Gli uffici, le scuole, ciò che rimane dell’ospedale,
qualche banca, i dipendenti pubblici e privati tengono ancora in piedi questa
piccola città che ha sfornato negli anni personalità di livello nazionale e
internazionale e che ha contribuito non poco a dare lustro all’Italia intera.
Eppure adesso tutti i settori: economico, sanitario, culturale ecc. annaspano e
sopravvivono solo grazie alla volontà di pochi coraggiosi che nei diversi
ambiti si rifiutano di accettare l’idea che ormai non ci sia nulla da fare e
che sarebbe meglio abbandonare al proprio destino quella che un tempo fu
definita, a ragione, l’Atene sarda.
L’economia nuorese è caratterizzata da centinaia di
chiusure di attività commerciali di ogni genere, è sufficiente farsi una
passeggiata per le vie del centro per rendersi conto del deserto economico che
si sta espandendo inesorabilmente, dove c’era una florida libreria sempre piena
di gente che con la testa china sui libri sceglieva con gioia e interesse cosa
leggere adesso ci sono saracinesche abbassate ormai arrugginite; l’elegante
esercizio di abbigliamento nel quale era possibile acquistare un bel vestito e
nel frattempo socializzare con il simpatico negoziante che tra una battuta e
l’altra sapeva consigliarti il capo che meglio si poteva adattare alle tue
esigenze ora non è più nulla e il cartello affittasi si è ormai ingiallito; la
bella concessionaria nella quale si entrava spesso solo per ammirare i nuovi
modelli di automobili, oramai ha chiuso i battenti da tempo.

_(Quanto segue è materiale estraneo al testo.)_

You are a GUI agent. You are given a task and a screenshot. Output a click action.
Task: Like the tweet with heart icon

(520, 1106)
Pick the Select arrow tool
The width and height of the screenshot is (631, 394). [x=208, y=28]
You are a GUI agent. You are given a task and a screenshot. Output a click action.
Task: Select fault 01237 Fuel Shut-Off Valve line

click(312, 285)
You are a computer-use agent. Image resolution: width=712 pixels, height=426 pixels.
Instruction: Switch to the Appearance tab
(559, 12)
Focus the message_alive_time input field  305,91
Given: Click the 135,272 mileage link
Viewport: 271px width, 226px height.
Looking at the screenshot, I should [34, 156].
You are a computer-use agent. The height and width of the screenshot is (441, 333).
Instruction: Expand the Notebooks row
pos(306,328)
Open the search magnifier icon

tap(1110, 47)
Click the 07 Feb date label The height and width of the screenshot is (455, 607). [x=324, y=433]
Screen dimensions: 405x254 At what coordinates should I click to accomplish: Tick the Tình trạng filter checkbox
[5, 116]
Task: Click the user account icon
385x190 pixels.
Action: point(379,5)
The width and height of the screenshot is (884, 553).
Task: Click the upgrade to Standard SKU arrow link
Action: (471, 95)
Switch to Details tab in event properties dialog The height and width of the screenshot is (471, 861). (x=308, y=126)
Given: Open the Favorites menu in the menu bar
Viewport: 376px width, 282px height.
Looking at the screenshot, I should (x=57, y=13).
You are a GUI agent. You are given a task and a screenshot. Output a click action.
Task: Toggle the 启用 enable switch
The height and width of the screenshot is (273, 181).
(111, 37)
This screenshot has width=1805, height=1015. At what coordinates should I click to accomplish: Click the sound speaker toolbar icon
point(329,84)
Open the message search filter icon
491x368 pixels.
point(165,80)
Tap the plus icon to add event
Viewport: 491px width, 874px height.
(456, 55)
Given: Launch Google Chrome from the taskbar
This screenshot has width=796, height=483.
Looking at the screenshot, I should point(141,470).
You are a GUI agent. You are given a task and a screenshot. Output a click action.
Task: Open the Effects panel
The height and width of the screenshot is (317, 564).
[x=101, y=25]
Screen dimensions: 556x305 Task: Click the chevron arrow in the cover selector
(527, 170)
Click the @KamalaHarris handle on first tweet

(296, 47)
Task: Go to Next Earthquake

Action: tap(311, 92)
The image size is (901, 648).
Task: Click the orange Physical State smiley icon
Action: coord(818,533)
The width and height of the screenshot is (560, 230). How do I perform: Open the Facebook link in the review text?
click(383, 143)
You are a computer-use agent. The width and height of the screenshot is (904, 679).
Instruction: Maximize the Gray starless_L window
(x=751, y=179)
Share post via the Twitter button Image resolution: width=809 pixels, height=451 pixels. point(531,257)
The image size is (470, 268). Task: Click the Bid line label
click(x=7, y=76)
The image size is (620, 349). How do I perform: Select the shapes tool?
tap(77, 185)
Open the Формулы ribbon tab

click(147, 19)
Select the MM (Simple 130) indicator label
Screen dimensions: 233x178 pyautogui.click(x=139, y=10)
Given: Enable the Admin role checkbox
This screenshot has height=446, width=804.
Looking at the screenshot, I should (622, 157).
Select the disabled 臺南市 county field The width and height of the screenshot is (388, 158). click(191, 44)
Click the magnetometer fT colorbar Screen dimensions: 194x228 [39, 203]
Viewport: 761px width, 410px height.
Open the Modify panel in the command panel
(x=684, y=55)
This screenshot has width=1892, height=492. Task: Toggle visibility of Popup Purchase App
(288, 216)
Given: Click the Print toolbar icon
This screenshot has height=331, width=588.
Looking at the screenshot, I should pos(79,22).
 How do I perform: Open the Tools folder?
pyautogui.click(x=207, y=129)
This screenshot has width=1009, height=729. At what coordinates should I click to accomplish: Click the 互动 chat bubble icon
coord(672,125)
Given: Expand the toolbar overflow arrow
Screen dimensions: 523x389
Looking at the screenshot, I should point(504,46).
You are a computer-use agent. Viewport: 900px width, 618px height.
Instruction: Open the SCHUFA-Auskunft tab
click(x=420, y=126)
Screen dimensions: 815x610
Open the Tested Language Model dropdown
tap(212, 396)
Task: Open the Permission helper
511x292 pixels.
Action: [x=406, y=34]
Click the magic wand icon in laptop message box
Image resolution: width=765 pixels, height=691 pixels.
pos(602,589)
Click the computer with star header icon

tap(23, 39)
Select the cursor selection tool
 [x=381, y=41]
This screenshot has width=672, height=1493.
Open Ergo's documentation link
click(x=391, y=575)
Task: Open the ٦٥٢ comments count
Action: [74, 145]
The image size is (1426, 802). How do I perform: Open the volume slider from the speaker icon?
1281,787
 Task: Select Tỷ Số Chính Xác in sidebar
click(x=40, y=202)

L’aspetto più deprimente di tutto ciò è che al posto
di queste e tante altre attività che non posso per motivi di spazio citare in
questo articolo, al posto loro, dicevo, non c’è più nulla, solo luoghi chiusi e
abbandonati che fanno stringere il cuore pensando agli esercenti e ai loro
dipendenti che fino a qualche anno fa contribuivano a rendere vitale il tessuto
economico della città. La cosa però che mi colpisce di più è la rassegnazione
con la quale tutti noi che abitiamo qui accettiamo questo stato di cose.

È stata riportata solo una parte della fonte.